[Recorded data Boundary: Start]
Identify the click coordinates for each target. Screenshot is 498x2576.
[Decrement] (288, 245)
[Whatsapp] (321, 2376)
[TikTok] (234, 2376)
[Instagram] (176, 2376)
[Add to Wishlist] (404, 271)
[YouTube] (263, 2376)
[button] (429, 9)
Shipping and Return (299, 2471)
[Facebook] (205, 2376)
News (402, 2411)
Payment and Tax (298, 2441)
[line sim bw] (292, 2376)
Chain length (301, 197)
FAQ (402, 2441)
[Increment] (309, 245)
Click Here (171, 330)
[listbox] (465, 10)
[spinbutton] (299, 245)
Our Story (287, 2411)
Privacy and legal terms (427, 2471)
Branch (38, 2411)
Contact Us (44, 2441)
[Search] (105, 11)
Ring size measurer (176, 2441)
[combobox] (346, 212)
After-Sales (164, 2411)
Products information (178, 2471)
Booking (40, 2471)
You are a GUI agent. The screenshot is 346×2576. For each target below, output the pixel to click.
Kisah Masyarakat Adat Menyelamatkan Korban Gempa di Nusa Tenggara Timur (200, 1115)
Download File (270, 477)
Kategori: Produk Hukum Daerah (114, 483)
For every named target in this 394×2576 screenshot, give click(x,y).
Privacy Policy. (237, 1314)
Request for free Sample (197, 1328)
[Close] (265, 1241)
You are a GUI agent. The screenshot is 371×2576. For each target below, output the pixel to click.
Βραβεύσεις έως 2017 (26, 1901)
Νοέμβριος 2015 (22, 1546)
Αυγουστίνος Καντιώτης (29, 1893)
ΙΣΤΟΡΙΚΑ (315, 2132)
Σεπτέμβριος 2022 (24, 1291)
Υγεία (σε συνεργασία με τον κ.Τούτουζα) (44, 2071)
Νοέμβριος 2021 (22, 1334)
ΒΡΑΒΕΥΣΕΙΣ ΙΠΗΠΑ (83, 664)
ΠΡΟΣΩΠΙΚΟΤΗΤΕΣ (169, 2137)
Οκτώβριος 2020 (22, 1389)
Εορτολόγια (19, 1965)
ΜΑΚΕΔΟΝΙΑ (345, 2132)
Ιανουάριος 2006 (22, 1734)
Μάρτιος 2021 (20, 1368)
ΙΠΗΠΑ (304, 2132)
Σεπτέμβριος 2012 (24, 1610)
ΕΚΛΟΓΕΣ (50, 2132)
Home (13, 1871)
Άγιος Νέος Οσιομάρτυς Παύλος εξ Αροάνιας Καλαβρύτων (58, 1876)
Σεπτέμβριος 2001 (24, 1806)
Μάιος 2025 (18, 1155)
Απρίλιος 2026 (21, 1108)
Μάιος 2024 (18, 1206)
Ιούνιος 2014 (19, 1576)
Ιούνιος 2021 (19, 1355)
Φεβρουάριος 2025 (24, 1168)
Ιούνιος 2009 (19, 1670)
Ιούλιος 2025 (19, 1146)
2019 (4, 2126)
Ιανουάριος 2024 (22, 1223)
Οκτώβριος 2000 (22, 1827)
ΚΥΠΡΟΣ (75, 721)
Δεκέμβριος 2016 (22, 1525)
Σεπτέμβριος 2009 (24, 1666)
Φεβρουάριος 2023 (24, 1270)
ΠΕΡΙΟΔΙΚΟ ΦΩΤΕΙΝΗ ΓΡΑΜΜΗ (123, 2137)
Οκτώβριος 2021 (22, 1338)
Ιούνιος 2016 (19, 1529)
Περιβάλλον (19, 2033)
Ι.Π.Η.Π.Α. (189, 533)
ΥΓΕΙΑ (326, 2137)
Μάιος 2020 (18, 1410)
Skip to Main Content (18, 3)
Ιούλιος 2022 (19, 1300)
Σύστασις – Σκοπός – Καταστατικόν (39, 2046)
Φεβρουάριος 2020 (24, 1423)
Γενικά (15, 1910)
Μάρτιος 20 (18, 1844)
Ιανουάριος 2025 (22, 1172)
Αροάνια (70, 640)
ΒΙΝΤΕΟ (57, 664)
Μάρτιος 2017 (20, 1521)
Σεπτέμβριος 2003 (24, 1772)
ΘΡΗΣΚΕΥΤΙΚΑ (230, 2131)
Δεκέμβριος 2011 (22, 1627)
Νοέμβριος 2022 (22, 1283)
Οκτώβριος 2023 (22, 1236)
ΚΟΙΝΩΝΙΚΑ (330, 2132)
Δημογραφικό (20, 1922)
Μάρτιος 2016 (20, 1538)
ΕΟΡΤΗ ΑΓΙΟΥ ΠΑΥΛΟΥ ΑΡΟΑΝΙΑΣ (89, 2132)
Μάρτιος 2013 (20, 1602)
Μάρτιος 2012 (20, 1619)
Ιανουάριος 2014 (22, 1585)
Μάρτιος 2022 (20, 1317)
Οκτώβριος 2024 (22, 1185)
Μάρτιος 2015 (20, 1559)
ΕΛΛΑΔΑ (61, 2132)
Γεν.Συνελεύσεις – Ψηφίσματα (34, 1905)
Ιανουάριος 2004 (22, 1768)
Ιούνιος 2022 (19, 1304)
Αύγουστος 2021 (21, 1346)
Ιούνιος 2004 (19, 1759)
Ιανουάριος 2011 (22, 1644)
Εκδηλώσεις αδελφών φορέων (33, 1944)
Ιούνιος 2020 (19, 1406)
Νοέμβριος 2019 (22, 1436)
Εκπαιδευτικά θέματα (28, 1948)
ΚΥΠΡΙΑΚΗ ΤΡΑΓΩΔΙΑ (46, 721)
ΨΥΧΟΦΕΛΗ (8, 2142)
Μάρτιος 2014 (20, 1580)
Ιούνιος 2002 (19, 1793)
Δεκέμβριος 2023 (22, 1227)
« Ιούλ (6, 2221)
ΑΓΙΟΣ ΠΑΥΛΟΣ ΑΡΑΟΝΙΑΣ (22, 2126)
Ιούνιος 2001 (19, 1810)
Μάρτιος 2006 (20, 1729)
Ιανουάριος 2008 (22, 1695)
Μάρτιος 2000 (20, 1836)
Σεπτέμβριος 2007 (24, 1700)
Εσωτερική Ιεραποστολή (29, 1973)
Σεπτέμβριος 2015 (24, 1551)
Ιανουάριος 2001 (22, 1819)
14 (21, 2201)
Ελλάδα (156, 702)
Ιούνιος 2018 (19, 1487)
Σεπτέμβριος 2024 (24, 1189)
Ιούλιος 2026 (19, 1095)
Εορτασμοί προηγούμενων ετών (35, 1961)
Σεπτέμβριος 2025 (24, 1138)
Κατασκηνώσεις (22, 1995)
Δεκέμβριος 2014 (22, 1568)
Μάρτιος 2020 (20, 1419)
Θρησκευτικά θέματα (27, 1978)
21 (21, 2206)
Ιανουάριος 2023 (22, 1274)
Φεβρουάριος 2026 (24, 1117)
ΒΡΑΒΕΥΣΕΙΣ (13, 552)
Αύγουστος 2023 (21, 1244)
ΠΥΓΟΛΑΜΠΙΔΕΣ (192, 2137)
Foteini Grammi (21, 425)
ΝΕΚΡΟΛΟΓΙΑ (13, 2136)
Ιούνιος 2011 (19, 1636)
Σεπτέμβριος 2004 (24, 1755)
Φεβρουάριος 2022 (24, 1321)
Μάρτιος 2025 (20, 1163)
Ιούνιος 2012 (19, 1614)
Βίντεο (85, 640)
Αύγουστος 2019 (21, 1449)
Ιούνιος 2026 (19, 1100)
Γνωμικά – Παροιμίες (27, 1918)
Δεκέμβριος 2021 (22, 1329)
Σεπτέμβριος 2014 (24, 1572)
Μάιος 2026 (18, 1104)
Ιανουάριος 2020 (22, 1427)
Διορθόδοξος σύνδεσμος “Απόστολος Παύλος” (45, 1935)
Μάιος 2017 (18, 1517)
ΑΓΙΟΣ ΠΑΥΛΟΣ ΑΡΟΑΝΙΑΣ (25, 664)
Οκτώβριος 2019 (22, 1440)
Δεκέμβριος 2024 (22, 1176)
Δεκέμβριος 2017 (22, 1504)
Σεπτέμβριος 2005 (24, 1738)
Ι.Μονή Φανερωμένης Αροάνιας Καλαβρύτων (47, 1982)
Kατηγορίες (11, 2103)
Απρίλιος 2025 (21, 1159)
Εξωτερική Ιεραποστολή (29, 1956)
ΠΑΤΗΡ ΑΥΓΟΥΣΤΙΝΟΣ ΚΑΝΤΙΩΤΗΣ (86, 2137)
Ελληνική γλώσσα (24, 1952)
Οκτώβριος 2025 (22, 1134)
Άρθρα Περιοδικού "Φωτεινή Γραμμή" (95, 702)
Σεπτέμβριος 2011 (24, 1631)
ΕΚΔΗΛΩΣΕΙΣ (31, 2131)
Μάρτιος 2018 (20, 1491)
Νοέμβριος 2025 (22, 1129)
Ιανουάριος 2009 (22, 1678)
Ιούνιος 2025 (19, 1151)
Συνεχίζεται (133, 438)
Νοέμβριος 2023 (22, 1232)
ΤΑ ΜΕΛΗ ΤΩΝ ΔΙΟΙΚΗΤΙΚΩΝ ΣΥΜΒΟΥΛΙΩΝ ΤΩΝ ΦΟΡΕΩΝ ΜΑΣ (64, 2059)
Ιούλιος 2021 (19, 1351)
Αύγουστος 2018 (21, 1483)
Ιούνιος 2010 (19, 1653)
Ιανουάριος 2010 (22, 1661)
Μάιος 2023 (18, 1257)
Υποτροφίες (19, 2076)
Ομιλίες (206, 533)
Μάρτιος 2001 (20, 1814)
[Recorded data Boundary: End]
- Problem description: Look through the material above and pick out each line holding the word "below".

- Worked solution:
You are a GUI agent. The screenshot is 346×2576. For each target below, output the pixel to click.
You are a GUI agent. The screenshot is 371×2576. For each target below, output the pixel to click.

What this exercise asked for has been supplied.